For as nifty and novel as Glass, Google+, and 60fps gaming on a high-end Android device are, those aren’t items that will truly drive Google’s growth in the next decade. Indeed, something far less headline-worthy will be responsible, and it’s something that piqued my interest during this week’s Google I/O keynote.
Rather than leading with some incredulous statistic about how many Silicon Valley overlords are using Android devices to craft the next multi-billion dollar app, Sundar Pichai got on stage and talked about his homeland. As SVP of Android, Chrome and Apps, Pichai is better off that the vast majority of India, and that fact isn’t lost on him. The most significant item announced at Google I/O is one that will barely touch blogs and news outlets that originate in North America, but Android One has the potential to spearhead the next major economic movement on a global scale.

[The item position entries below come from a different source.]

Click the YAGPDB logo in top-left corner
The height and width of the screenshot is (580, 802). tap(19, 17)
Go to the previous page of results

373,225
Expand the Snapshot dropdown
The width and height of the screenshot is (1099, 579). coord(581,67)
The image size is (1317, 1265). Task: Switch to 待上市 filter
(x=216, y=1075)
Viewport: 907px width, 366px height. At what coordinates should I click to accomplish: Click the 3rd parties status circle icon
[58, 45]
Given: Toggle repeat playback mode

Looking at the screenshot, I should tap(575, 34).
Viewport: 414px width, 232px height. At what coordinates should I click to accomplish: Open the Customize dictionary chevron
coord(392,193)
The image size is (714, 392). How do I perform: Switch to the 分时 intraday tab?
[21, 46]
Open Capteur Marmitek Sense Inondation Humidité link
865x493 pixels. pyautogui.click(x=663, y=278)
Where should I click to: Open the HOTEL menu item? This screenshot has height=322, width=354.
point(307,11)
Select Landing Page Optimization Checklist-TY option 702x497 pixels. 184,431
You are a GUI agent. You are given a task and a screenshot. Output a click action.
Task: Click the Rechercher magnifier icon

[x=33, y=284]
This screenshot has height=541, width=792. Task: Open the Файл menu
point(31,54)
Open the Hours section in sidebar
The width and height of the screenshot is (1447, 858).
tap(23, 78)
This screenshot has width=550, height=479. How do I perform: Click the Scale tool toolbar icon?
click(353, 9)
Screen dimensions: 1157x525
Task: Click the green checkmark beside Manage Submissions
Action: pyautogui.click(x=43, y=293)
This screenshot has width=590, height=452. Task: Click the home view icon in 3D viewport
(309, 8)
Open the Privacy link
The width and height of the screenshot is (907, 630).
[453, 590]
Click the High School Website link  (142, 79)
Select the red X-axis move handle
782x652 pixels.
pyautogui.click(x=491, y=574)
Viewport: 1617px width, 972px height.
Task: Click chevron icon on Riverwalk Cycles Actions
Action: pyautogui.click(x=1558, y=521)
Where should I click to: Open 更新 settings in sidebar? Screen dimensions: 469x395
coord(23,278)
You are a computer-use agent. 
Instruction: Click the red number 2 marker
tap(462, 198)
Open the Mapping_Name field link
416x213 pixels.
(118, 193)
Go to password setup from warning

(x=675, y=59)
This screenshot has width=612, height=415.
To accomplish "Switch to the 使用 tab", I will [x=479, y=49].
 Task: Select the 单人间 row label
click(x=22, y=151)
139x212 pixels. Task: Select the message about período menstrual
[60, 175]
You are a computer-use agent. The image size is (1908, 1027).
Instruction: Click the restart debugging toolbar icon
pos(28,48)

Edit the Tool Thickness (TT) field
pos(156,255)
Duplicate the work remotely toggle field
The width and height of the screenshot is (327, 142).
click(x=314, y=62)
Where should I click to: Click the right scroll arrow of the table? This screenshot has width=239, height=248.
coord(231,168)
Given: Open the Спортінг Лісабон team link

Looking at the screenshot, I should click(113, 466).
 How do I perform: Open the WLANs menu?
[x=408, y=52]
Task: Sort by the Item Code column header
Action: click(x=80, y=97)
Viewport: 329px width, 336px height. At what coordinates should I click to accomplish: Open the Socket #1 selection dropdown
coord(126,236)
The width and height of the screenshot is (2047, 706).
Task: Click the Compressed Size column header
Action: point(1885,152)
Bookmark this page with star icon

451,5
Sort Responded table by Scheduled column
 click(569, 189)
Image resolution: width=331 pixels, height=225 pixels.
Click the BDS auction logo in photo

I’m aware of just how bold that statement is, but I’ve seen firsthand what solid, speedy Internet access does to a poor and overlooked society. While certain regions of the world may never have natural resources, sensible government, or manufacturing chops that more blessed regions have, the Internet is the last remaining level playing field we have to work with. The Internet cares not where you live, what connections you have, what university you went to, and how well-positioned you are to succeed in life. Instead, it offers universal opportunity to all who use it.
The issue to date, of course, has been getting access to those who currently lack it.
Beyond the actual Android One hardware initiative — which I’ll address in a forthcoming piece — is something even more prodigious. In an almost off-handed way, Pichai made the following remark at the end of his Android One announcement: “We are working with carriers to provide affordable connectivity packages for these devices.”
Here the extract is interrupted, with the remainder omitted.